- Other names: Flint disease
- Specialty: Respirology

= Chalicosis =

Chalicosis is a form of pneumoconiosis affecting the lungs or bronchioles, found mainly among stonecutters. The disease is caused by the inhalation of fine particles of stone. The term is from Greek, χάλιξ, gravel.

== Risk factors ==
Occupations with significant exposure to stone dust are at an increased risk of chalicosis include:

- Millers

- Miners
- Stone cutters and stone masons
- Quarry workers
- Pottery and porcelain casters
- Tunneller/tunnel workers
- Foundry workers
- Plasterers

- Carpenters

== Signs and symptoms ==
Signs and symptoms of chalicosis are slow to develop and thus patients may not show signs of incapacity until years after exposure. It may even take up to 10 years before manifestations of the disorder are present. Signs and symptoms include:

- Dyspnea (uncomfortable breathing sensation/shortness of breath) aggravated by exertion
- Chronic, non-productive cough
- Expelled matter, such as phlegm, from the throat or lungs stained gray, black, or red
- Wheezing
- Loss of appetite
- Fatigue
- Emaciation
- Soreness in stomach region
- General malaise

== Treatment and prevention ==
There is no definitive cure for chalicosis, nor is there a specific targeted therapy. Current treatment of this lung disorder primarily involves managing respiratory symptoms, associated comorbidities, and complications, with the overarching goal of enhancing the patient's quality of life. These include:

=== Acute pharmacotherapies ===

- Corticosteroids are a class of steroid hormones that can be used for acute management of chalicotic symptoms.They are not recommended for chronic management.
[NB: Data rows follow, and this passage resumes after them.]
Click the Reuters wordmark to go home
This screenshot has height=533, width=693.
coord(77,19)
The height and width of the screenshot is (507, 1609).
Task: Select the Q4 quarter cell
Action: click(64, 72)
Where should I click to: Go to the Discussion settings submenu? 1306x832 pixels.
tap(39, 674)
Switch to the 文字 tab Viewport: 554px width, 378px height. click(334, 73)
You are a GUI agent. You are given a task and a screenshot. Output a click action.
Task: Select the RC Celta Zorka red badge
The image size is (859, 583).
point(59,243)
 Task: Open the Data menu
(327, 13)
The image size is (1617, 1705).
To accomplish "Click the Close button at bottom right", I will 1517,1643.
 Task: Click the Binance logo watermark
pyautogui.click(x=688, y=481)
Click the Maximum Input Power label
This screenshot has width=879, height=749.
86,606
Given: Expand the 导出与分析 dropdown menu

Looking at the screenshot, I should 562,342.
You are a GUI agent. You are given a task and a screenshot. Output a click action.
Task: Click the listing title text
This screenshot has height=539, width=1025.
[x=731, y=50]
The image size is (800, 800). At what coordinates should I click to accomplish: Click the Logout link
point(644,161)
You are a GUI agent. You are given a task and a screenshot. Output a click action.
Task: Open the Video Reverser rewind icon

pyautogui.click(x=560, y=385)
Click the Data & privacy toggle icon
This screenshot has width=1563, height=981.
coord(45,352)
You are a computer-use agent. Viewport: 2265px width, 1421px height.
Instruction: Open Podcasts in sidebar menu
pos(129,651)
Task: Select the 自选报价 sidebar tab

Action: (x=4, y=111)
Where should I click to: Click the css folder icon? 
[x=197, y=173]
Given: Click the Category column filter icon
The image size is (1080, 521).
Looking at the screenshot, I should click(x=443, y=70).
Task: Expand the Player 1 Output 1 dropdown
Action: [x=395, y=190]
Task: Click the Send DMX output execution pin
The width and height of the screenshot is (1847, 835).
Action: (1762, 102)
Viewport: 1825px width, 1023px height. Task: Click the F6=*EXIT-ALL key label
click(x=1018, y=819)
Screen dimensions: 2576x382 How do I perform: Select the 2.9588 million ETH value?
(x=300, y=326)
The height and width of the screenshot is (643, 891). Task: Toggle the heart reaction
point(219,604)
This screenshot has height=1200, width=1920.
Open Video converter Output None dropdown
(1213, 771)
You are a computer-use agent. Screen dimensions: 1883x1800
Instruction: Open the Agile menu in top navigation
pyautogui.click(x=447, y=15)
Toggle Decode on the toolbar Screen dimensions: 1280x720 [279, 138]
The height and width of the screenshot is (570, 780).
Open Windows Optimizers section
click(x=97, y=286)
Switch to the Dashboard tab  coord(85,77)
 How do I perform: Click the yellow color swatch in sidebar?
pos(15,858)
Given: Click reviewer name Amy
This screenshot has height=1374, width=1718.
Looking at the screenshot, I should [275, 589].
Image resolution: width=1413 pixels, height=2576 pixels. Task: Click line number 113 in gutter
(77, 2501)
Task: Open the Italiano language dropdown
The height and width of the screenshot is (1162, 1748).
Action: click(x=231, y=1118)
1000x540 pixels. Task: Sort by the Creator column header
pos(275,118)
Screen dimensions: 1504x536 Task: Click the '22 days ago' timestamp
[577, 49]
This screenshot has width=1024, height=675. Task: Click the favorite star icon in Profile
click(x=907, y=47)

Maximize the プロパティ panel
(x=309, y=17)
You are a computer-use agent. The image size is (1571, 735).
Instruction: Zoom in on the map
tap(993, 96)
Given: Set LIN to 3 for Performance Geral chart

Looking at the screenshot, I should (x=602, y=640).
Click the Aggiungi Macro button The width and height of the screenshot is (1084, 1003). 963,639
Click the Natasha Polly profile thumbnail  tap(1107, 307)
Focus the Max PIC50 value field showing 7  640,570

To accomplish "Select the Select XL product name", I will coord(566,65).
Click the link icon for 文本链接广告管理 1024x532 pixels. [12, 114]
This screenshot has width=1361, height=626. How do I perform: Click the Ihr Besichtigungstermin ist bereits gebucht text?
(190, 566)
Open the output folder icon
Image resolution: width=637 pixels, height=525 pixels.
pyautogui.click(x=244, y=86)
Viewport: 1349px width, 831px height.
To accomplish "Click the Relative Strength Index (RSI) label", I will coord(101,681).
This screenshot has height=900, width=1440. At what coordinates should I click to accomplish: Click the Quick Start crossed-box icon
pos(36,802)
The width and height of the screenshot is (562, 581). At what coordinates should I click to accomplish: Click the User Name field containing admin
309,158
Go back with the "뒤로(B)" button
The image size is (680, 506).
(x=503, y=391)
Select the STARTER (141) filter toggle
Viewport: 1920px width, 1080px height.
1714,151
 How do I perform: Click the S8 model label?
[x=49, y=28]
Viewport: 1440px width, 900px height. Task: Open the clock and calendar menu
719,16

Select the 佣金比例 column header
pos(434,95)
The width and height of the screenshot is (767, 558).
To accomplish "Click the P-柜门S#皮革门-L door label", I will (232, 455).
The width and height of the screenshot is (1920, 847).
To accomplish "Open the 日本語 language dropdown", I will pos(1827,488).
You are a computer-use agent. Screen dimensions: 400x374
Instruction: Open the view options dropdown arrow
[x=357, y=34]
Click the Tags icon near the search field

=== Chronic pharmacotherapies ===

- Whole lung lavage uses saline solution to wash out lodged particles in the lungs.
- Bronchodilators dilate the bronchi and bronchioles to increase airflow to the lungs.
- Oxygen therapy or supplemental oxygen is a medical treatment that provides extra oxygen, often to prevent complications of chronic hypoxemia.
- Pulmonary rehabilitation is a therapeutic concept which utilizes a series of services to aid improved breathing.
- Antifibrotics.
- Smoking cessation.

- Lung transplantation is a last resort in which one lung, both, or damaged lung tissue are replaced with a donor during a surgical procedure.